In an earlier post, I examined some of the cartel diversification (not all of it was new by any means) that would sharply limit attempts to combat the cartels by way of marijuana legalization. Here, we’re going to narrow the focus to a few players and incidents, as an illustration of just how complicated the situation in Mexico really is, as well as how looking at the situation in a vacuum of “U.S./Mexico” is a grave error.

“Everything is not as disconnected as it may seem.” —Coriolanus

As mentioned previously, the Caballeros Templarios, and their predecessor organization, La Familia Michoacana, have been dealing not only in drugs, but in illegally mined iron ore.

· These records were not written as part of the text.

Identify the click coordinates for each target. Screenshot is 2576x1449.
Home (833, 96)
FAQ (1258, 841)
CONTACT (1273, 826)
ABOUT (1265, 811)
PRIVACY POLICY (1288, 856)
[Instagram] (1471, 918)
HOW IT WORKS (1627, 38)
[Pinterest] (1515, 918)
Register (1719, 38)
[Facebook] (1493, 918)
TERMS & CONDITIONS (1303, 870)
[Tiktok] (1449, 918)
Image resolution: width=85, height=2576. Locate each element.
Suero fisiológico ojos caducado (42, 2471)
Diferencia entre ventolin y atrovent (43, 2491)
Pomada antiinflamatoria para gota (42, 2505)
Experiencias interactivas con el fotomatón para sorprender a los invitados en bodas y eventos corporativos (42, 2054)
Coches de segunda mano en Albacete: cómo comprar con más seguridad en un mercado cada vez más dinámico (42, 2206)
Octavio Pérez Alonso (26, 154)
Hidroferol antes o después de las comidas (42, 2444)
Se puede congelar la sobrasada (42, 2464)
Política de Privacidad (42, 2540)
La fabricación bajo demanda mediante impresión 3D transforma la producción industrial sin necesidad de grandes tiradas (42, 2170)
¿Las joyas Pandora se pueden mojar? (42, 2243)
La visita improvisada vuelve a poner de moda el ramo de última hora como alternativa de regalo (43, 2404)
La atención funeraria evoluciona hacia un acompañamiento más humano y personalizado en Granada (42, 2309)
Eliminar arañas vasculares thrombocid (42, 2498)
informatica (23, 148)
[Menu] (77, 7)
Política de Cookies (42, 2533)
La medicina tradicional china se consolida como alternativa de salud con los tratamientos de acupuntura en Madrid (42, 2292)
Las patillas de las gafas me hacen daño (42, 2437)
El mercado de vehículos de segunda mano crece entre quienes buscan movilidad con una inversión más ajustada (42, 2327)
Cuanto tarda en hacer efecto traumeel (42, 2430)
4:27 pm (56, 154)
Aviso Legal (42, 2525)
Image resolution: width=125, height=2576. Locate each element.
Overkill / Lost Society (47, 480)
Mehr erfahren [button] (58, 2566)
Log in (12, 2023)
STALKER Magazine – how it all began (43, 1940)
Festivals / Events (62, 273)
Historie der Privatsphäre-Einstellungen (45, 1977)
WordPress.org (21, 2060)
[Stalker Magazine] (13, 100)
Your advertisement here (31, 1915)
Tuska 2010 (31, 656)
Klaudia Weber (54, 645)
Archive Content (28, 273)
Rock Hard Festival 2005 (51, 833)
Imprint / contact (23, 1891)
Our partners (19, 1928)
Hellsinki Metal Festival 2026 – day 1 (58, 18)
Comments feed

They have either been levying fees on any shipments passing through Michoacan to the Pacific ports, stealing the ore and shipping it themselves, or even illegally mining it and selling it. According to one source, they are selling the ore for as little as $15 per metric ton. Considering that the price of iron ore per dry metric ton in March, 2014 was around $111 on the licit market, that is a considerable markdown. Even considering Reuters‘ report, where the selling price from the illegal mining operations was about $32/metric ton, it’s still dirt-cheap.

With the Caballeros Templarios controlling the entire supply chain from the mines to the port of Lazaro Cardenas, they are making money from the mining, transport, and sale of the iron. While China’s demand for steel has dropped a little this year, as its economic growth and urbanization has slowed, the PRC has been a rapacious importer of iron and steel for years, driving the prices of steel up. China has also shown a marked tendency to exploit chaotic situations in resource-rich countries in order to extract the minerals or oil on the cheap.